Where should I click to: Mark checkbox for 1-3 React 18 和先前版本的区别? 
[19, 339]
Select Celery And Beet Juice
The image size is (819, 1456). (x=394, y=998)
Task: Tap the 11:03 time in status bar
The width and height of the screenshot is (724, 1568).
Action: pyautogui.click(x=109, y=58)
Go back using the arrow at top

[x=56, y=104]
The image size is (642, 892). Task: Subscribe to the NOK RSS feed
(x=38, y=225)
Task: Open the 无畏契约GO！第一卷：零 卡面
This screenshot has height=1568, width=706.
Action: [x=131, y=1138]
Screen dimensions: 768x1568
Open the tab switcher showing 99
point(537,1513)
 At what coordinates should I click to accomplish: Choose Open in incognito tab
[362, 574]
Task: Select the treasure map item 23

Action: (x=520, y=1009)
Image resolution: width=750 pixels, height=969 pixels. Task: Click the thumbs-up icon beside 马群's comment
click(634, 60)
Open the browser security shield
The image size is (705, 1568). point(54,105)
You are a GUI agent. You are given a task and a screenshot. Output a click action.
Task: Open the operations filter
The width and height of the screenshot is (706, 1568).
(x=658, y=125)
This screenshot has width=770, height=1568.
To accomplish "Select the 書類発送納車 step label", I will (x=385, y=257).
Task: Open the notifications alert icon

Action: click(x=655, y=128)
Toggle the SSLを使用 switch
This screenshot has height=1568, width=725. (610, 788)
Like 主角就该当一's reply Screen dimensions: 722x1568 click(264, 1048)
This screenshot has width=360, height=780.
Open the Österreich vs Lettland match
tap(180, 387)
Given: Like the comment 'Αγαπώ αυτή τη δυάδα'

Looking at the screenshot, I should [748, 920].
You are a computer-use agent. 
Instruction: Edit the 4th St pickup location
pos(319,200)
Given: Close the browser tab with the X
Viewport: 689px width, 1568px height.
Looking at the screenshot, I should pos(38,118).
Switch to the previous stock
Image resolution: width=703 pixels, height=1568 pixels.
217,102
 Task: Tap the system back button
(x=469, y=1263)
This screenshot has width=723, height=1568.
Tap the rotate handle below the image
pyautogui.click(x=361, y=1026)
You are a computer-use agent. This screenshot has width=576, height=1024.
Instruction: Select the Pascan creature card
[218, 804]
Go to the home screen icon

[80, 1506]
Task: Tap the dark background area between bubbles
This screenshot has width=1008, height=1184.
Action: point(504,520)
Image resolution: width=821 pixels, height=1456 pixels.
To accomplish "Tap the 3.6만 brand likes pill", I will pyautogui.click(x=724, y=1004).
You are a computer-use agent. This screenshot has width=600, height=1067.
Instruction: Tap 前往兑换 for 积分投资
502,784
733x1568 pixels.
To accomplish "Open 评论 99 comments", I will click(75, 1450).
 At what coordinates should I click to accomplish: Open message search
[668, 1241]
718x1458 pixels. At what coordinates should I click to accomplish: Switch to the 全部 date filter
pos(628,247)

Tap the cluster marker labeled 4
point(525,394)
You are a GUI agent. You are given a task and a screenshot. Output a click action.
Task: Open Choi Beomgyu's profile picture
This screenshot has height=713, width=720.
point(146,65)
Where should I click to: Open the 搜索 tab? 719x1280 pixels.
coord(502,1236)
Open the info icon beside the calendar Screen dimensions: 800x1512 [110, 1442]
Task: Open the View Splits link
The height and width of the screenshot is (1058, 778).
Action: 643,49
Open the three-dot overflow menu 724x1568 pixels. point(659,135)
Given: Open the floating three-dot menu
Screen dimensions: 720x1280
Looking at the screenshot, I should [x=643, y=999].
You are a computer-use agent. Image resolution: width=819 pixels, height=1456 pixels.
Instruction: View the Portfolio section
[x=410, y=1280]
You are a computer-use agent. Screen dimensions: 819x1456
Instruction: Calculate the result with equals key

--

**What you should do**
Arrange the data above as a numbered list. Begin at the line that has "At what coordinates should I click to accomplish: Choose", stop after the line that has "(x=469, y=1263)", and omit any blank lines.

**Result below**
1.  At what coordinates should I click to accomplish: Choose Open in incognito tab
2. [362, 574]
3. Task: Select the treasure map item 23
4. Action: (x=520, y=1009)
5. Image resolution: width=750 pixels, height=969 pixels. Task: Click the thumbs-up icon beside 马群's comment
6. click(634, 60)
7. Open the browser security shield
8. The image size is (705, 1568). point(54,105)
9. You are a GUI agent. You are given a task and a screenshot. Output a click action.
10. Task: Open the operations filter
11. The width and height of the screenshot is (706, 1568).
12. (x=658, y=125)
13. This screenshot has width=770, height=1568.
14. To accomplish "Select the 書類発送納車 step label", I will (x=385, y=257).
15. Task: Open the notifications alert icon
16. Action: click(x=655, y=128)
17. Toggle the SSLを使用 switch
18. This screenshot has height=1568, width=725. (610, 788)
19. Like 主角就该当一's reply Screen dimensions: 722x1568 click(264, 1048)
20. This screenshot has width=360, height=780.
21. Open the Österreich vs Lettland match
22. tap(180, 387)
23. Given: Like the comment 'Αγαπώ αυτή τη δυάδα'
24. Looking at the screenshot, I should [748, 920].
25. You are a computer-use agent. 
26. Instruction: Edit the 4th St pickup location
27. pos(319,200)
28. Given: Close the browser tab with the X
29. Viewport: 689px width, 1568px height.
30. Looking at the screenshot, I should pos(38,118).
31. Switch to the previous stock
32. Image resolution: width=703 pixels, height=1568 pixels.
33. 217,102
34.  Task: Tap the system back button
35. (x=469, y=1263)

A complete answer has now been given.